Recently, the importance of circadian rhythms in the development and progression of disease has come to the forefront of medical research, although this has largely focused on their relationship with mental health conditions and metabolic diseases. This has not been extended to acute pancreatitis. Therefore, this thesis seeks to bridge the respective domains by analysing the molecular profile of two cohorts utilising a multiomics approach.
Through the collection of multiple blood samples, an extensive time series dataset was combined with clinical data to enable the investigation of numerous molecules, including the transcriptome, metabolome, and proteome. For each, harmonic regression was used to define the overall circadian rhythm signature of the two cohorts. Furthermore, models were adjusted for disease severity to determine if severe acute pancreatitis was associated with greater circadian dysregulation than a mild disease course. Circadian dysregulation was defined as a statistically significant loss of rhythmicity in -omics components.

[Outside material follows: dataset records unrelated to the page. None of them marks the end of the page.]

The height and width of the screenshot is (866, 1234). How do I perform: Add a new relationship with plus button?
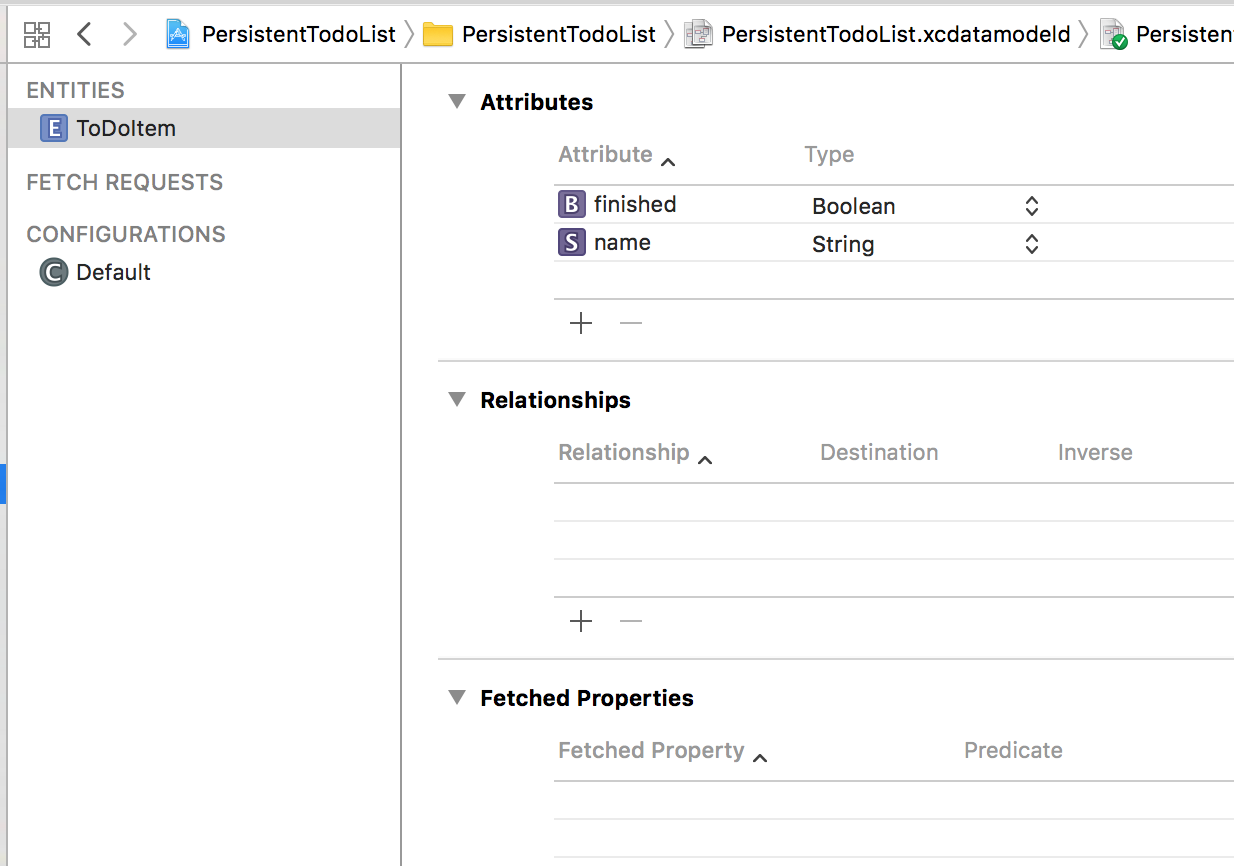[581, 621]
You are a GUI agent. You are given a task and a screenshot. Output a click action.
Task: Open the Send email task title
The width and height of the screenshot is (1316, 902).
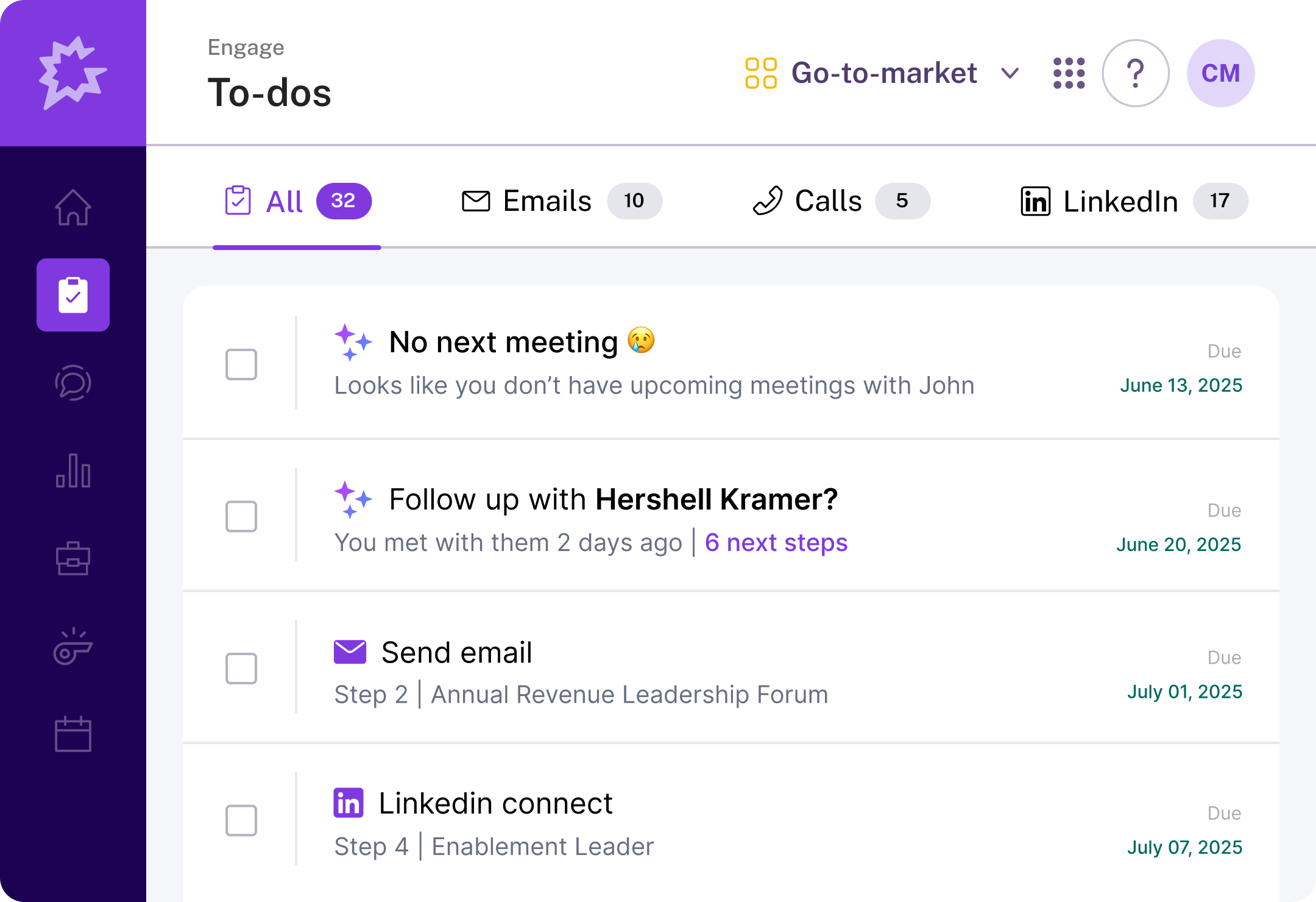point(456,653)
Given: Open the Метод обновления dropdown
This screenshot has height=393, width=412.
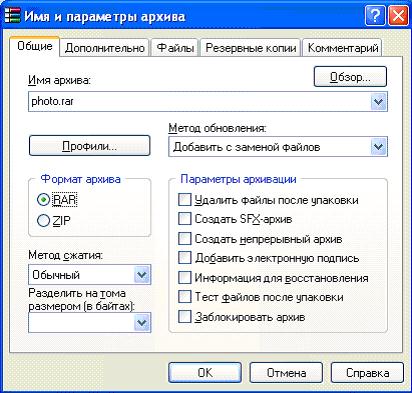Looking at the screenshot, I should click(x=378, y=147).
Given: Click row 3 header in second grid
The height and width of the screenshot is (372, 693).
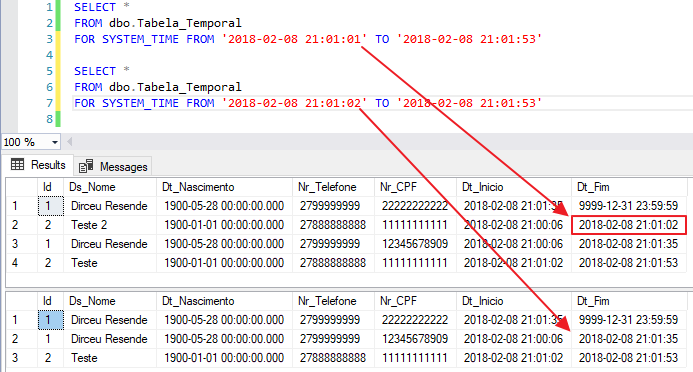Looking at the screenshot, I should pyautogui.click(x=21, y=358).

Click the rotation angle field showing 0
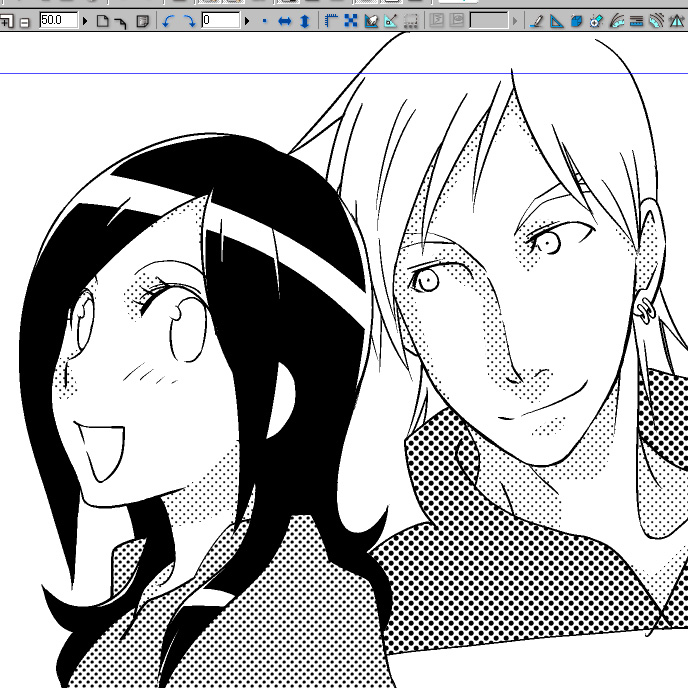[x=220, y=21]
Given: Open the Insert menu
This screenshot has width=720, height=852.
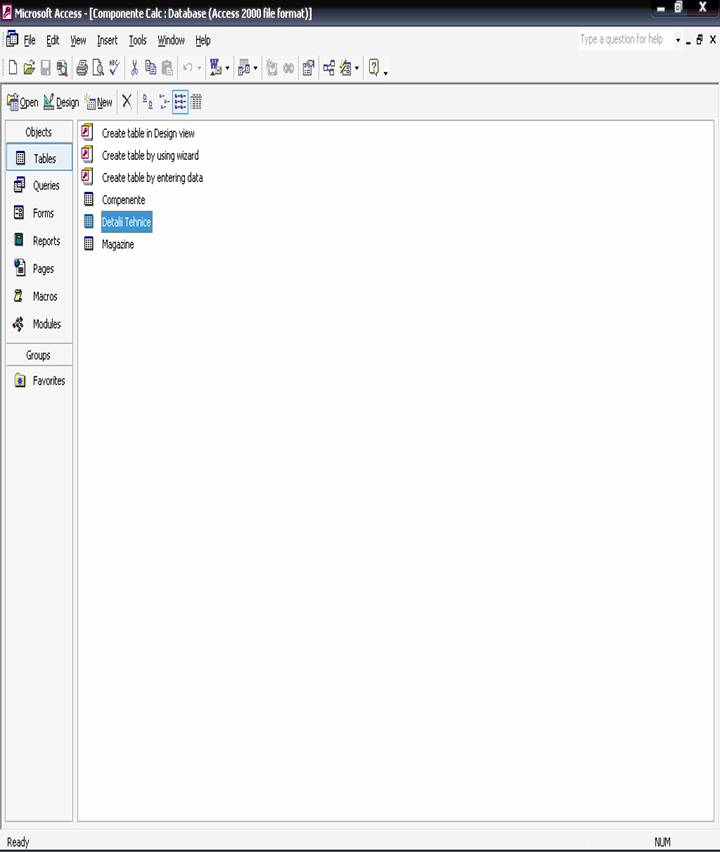Looking at the screenshot, I should pos(107,40).
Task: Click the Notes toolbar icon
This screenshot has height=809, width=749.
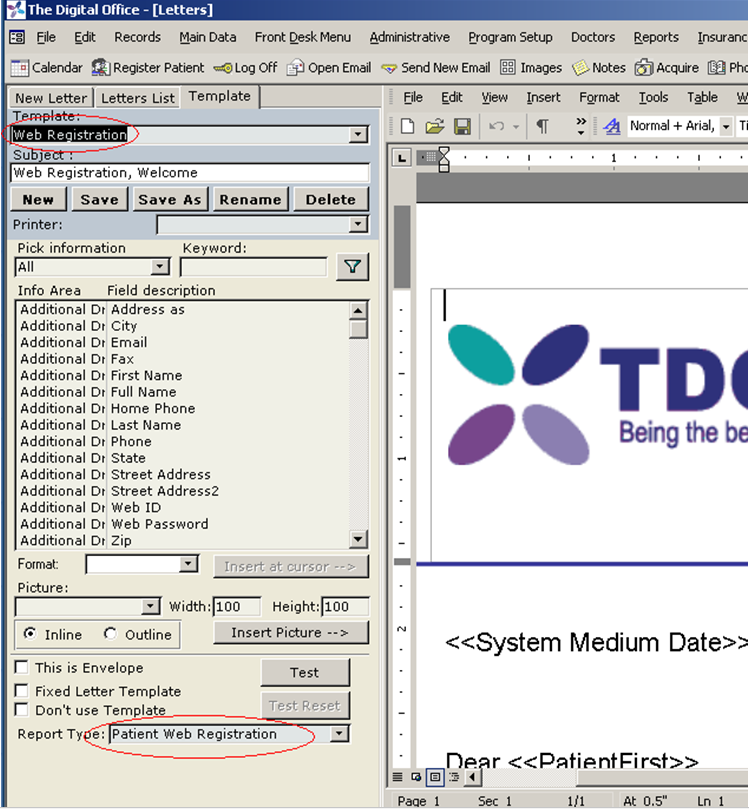Action: pyautogui.click(x=580, y=68)
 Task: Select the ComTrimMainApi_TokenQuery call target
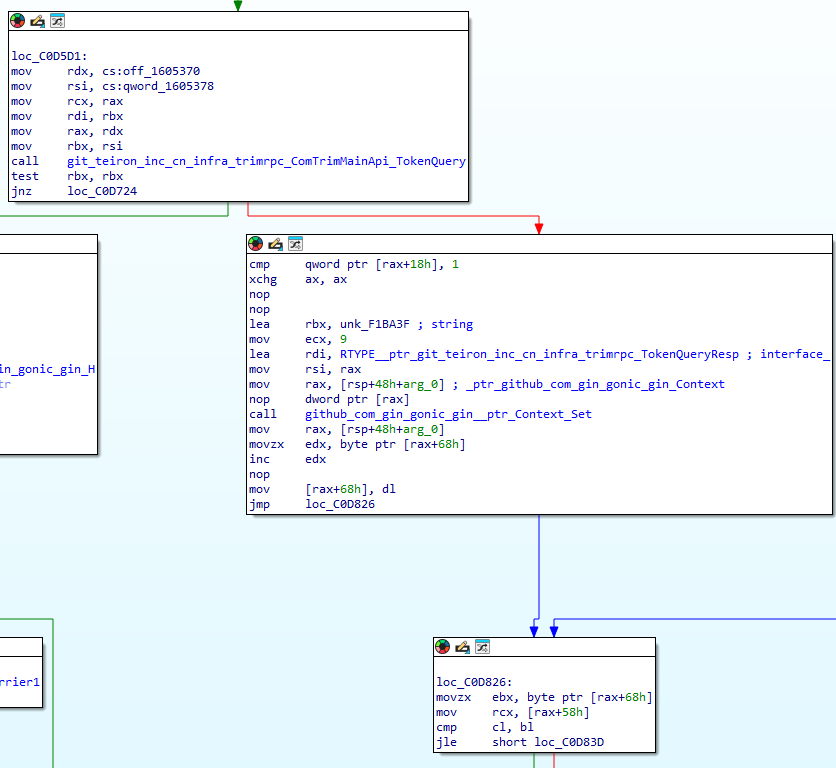(266, 161)
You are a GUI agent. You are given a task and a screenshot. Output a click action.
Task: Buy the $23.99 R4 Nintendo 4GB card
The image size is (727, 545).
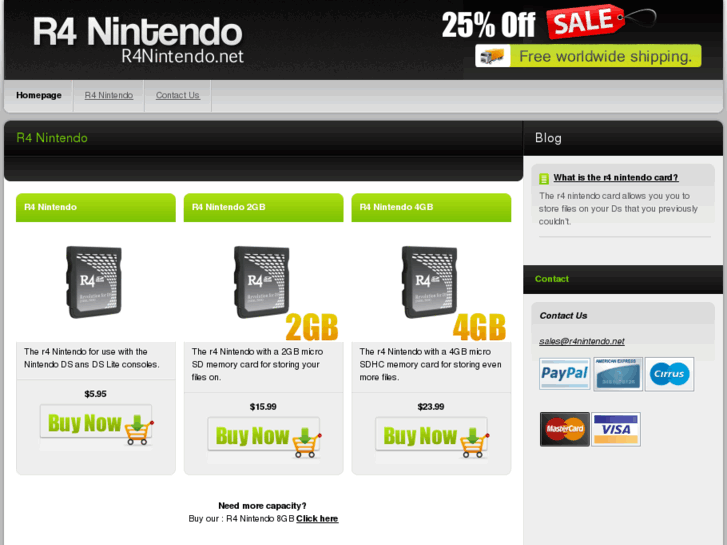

Other statistical methods including clustering, linear mixed effects modelling, and generalized additive models were used to address secondary aims. The latter two were utilised to determine if there was an association between the time of day of acute pancreatitis onset and several adverse outcomes, including in-hospital mortality, admission to critical care, and a composite endpoint of the above termed ‘negative outcome’. The findings concluded that disease onset during the night or morning was
significantly associated with poorer outcomes. In contrast, onset during the day was associated with the lowest risk.
This thesis presents novel evidence of the relationship between the circadian rhythms and acute pancreatitis across multiple molecular ‘-omes’. Its overall findings may facilitate further exploration of the unique molecular pathways that link the two domains, whilst encouraging the development of circadian-based therapies.